Coarse-grained (CG) models can provide computationally efficient and conceptually simple characterizations of soft matter systems. While generic models probe the underlying physics governing an entire family of free-energy landscapes, bottom-up CG models are systematically constructed from a higher-resolution model to retain a high level of chemical specificity. We develop methods for tackling the many challenges that arise when coarse-graining, including reproducing relevant higher-order structural correlations as well as recovering the connection to the true underlying dynamics.
Extracting insight from the enormous quantity of data generated from molecular simulations requires the identification of a small number of collective variables whose corresponding low-dimensional free-energy landscape retains the essential features of the underlying system. Data-driven techniques provide a systematic route to constructing this landscape, without the need for extensive a priori intuition into the relevant driving forces. We apply existing methods and develop new methods for extracting the essential features from molecular simulation data, including the construction of kinetic models and performing dimensionality reduction and clustering using deep learning. Applications include characterizing conformational dynamics of disordered proteins, diffusion kinetics in glassy liquids, and polymorphism in polymer crystallization.

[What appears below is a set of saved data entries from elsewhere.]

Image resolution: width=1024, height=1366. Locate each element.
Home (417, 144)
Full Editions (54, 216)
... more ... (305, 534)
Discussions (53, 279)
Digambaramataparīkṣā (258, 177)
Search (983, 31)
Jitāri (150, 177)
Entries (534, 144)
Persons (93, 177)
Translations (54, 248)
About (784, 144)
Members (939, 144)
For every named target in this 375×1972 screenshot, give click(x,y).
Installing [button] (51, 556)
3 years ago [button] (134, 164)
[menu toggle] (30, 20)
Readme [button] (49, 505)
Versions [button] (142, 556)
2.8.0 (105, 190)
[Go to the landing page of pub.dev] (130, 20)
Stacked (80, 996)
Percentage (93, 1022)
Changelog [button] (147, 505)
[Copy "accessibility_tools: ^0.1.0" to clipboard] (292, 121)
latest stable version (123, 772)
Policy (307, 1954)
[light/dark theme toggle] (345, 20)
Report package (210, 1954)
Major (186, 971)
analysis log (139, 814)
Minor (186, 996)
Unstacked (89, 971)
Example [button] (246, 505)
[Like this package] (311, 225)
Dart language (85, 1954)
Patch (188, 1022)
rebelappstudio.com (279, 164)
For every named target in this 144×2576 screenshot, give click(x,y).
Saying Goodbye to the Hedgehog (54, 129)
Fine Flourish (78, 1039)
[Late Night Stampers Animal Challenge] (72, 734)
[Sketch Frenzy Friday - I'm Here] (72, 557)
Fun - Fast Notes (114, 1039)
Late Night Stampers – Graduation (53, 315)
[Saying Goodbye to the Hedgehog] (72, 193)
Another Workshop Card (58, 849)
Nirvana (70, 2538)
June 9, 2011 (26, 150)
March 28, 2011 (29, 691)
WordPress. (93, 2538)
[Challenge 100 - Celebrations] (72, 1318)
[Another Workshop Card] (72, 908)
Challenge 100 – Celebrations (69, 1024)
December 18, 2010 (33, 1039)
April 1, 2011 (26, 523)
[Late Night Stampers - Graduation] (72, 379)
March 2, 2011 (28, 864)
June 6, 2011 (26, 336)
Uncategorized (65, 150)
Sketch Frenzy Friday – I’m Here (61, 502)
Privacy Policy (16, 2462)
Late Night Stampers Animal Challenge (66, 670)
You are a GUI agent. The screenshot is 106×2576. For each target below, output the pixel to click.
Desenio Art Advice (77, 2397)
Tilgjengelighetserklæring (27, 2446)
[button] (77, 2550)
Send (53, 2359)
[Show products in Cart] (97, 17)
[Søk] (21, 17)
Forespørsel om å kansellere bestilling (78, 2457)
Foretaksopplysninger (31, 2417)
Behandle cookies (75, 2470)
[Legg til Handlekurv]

The interactions of intrinsically disordered proteins (IDPs) play an important role in biological processes but present a number of fundamental challenges for computational modeling. While single chain conformational dynamics can be described by coarse-grained models with near-atomic resolution and specialized implicit solvent interactions, much simpler models are often adopted for investigating interactions between multiple IDPs. We apply sophisticated methods for multiscale modeling and simulation analysis to help probe the essential driving forces in these challenging, biologically-relevant disordered systems.